= Extracted information =
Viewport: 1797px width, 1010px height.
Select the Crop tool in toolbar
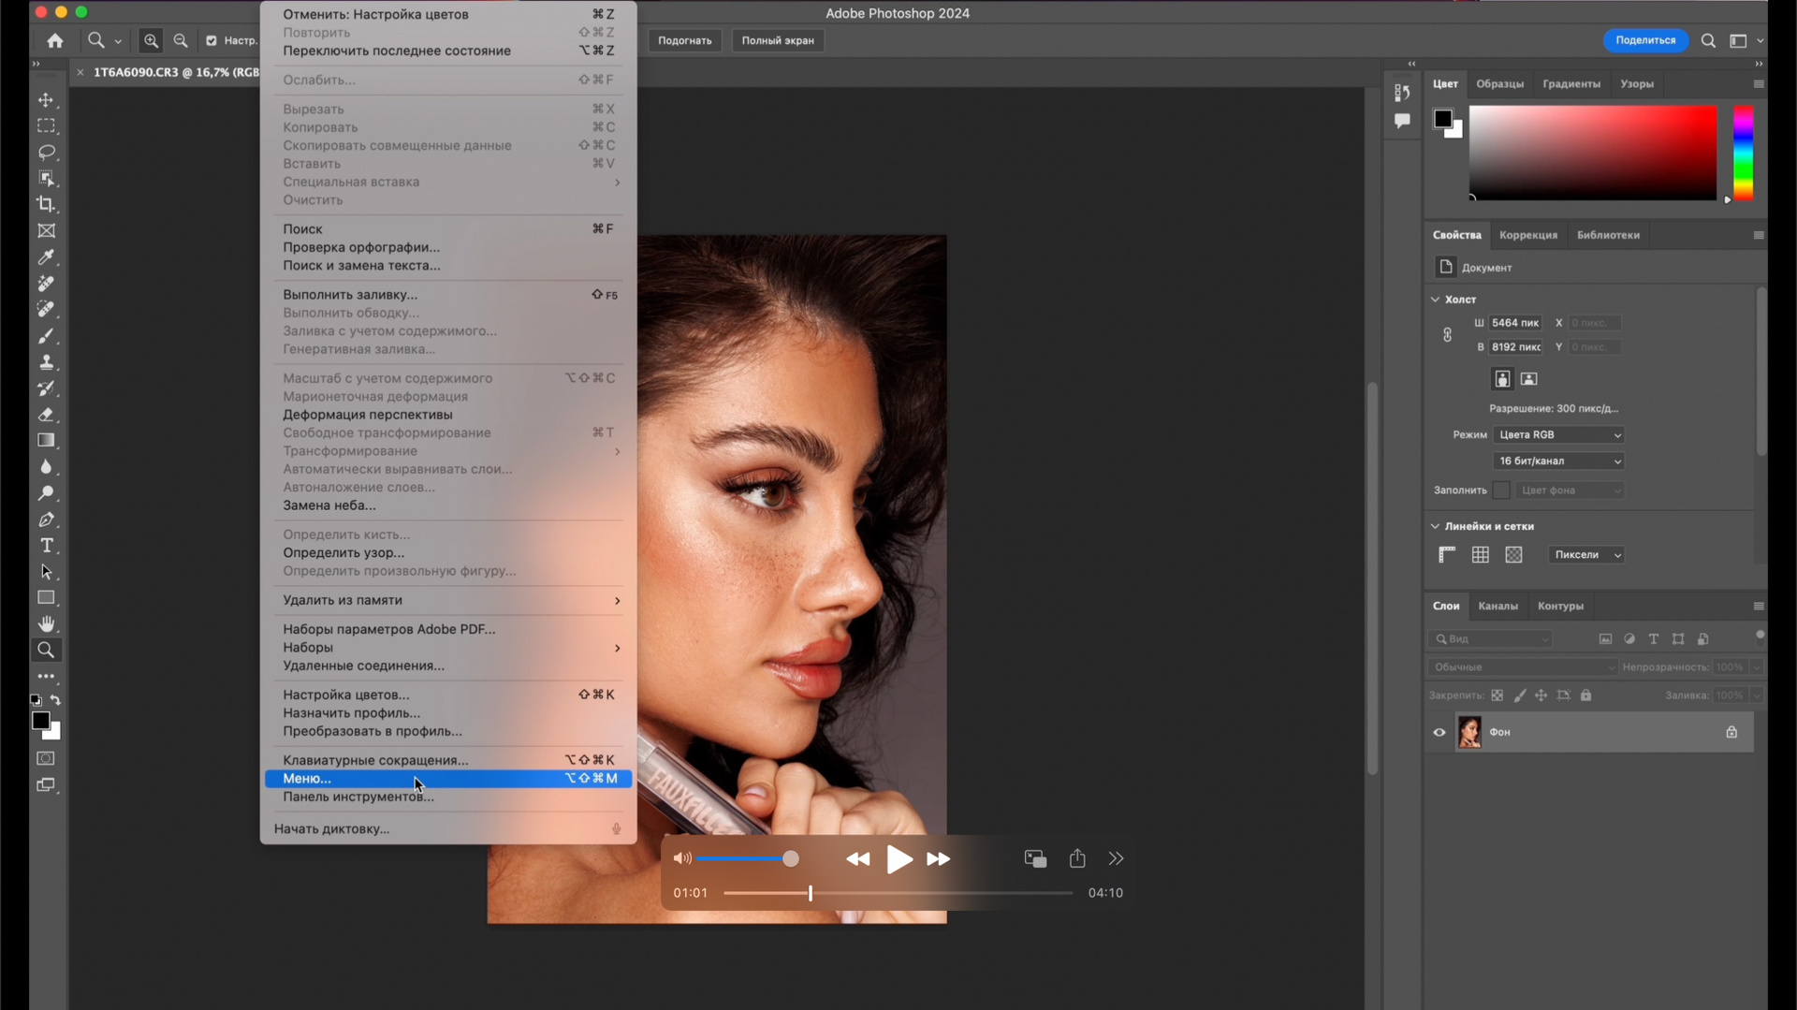click(x=46, y=204)
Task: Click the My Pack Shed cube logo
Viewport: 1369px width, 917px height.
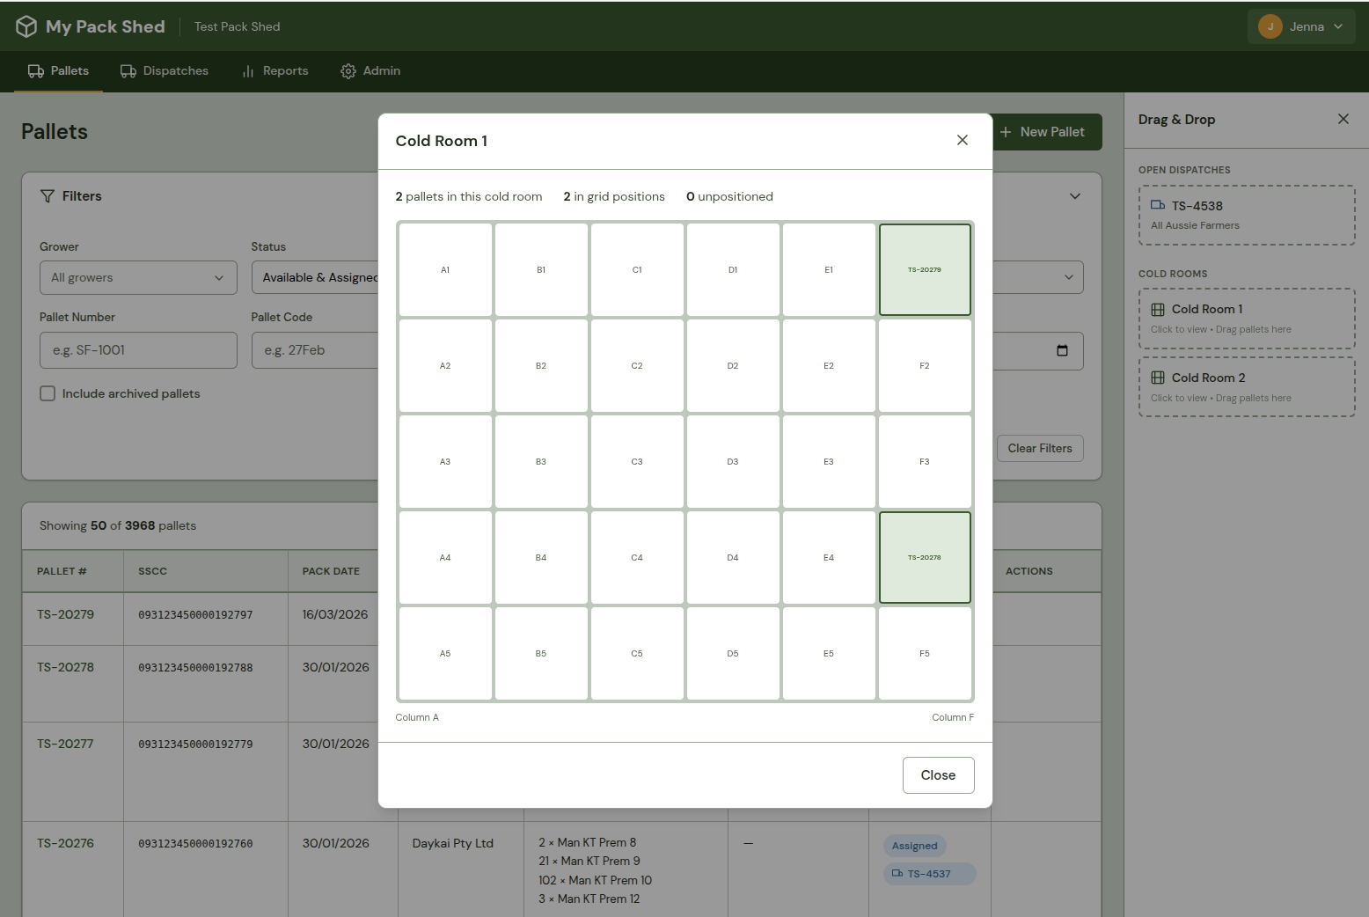Action: pyautogui.click(x=26, y=26)
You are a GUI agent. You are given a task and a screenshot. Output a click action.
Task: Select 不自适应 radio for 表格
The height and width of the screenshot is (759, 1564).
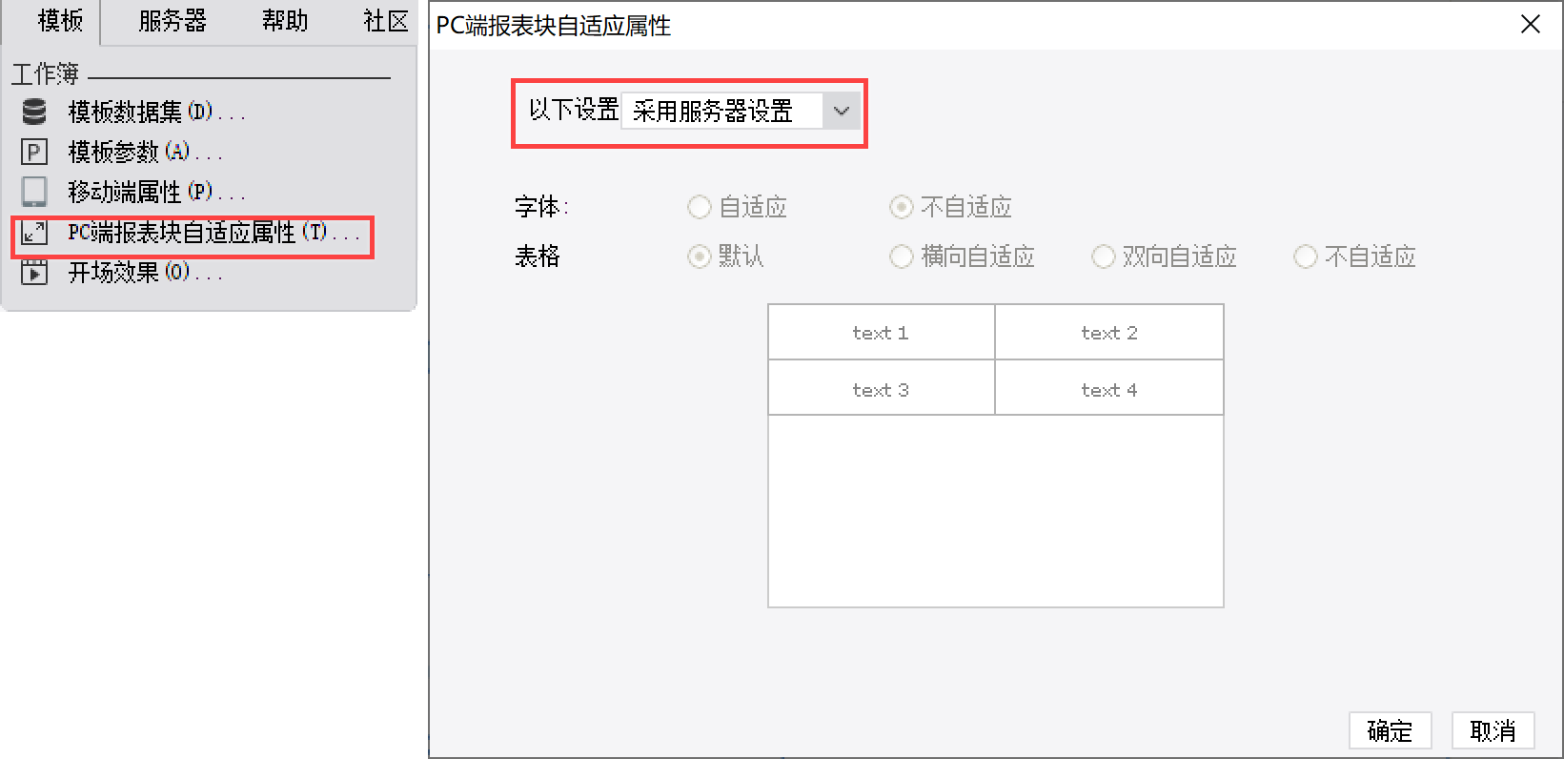pyautogui.click(x=1306, y=256)
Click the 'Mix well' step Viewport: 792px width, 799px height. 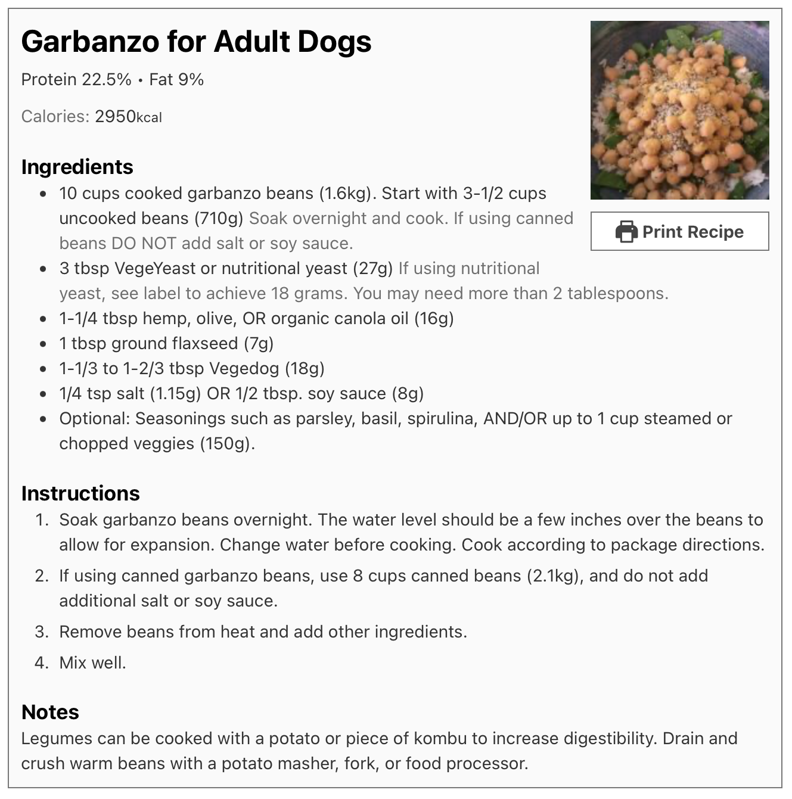pos(92,663)
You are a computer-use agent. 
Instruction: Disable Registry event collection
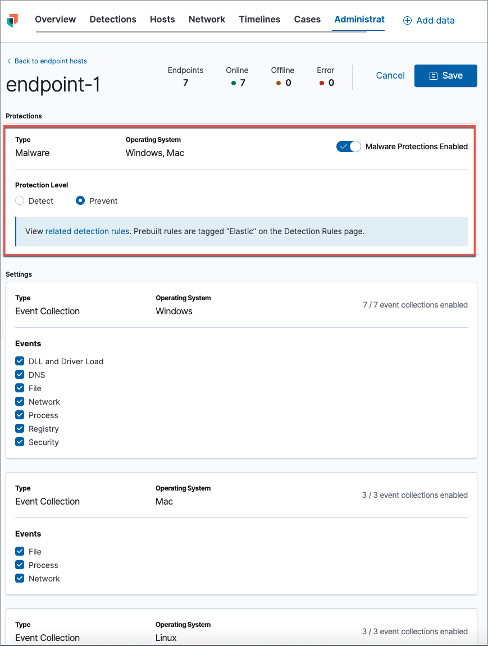(x=20, y=429)
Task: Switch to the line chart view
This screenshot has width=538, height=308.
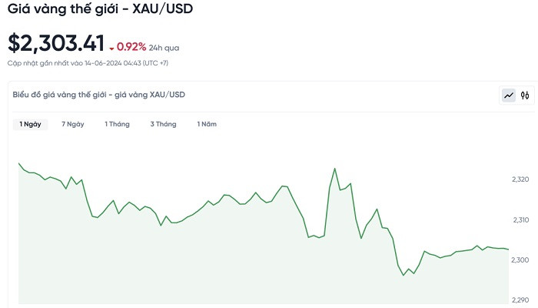Action: tap(509, 95)
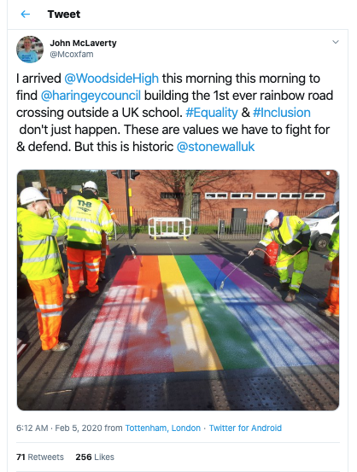Expand the tweet options chevron
The height and width of the screenshot is (472, 357).
point(336,42)
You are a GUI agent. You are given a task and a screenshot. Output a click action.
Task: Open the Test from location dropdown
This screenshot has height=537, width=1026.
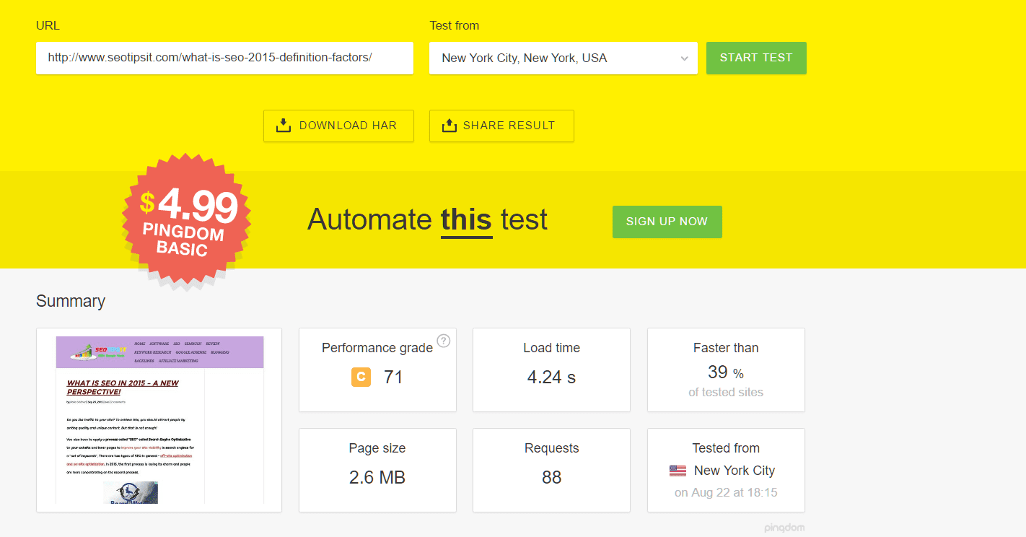click(563, 58)
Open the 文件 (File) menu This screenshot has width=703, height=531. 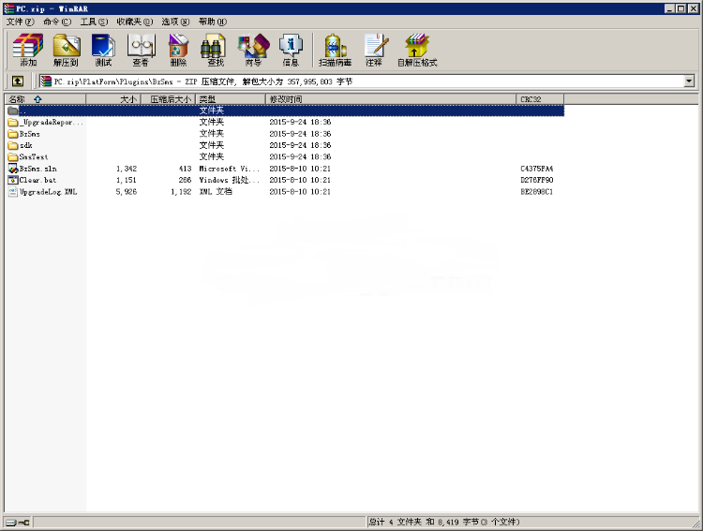click(21, 22)
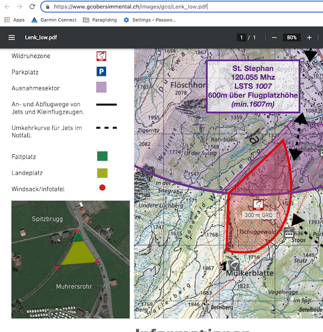Open the PDF sidebar hamburger menu
The width and height of the screenshot is (323, 332).
coord(12,37)
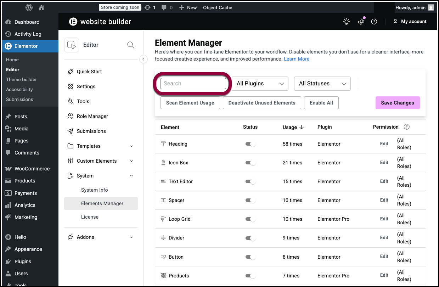Click the Search input field
The height and width of the screenshot is (287, 439).
[193, 84]

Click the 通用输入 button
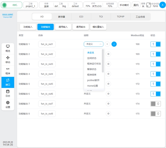tap(63, 27)
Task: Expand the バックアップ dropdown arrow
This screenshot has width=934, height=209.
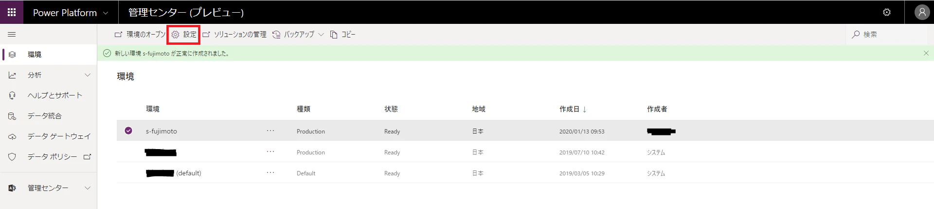Action: pyautogui.click(x=321, y=35)
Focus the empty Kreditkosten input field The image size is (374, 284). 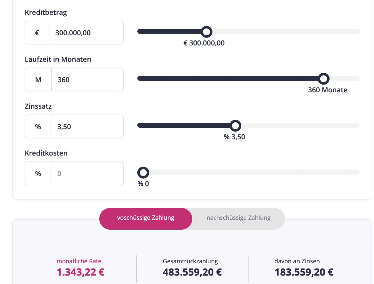[x=87, y=174]
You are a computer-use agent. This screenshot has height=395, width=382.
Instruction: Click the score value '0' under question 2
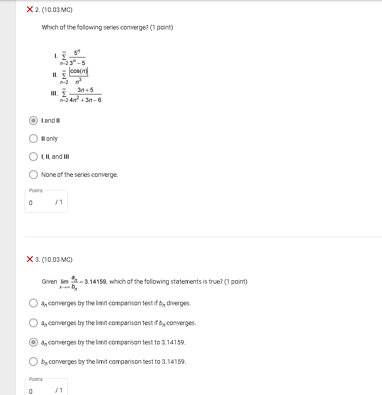30,202
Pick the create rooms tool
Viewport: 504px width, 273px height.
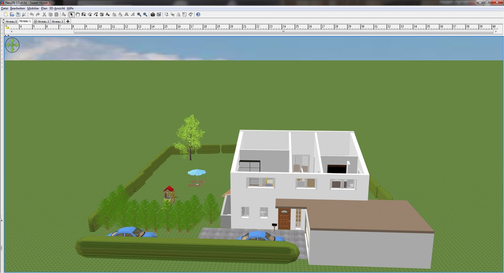(90, 15)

= Work task =
Once the line containing "Pick the create rooms tool" is found, transcribe it and the rest of the lines to the end of the listing above exactly, omitting all pictures.

= Solution =
Pick the create rooms tool
Viewport: 504px width, 273px height.
(90, 15)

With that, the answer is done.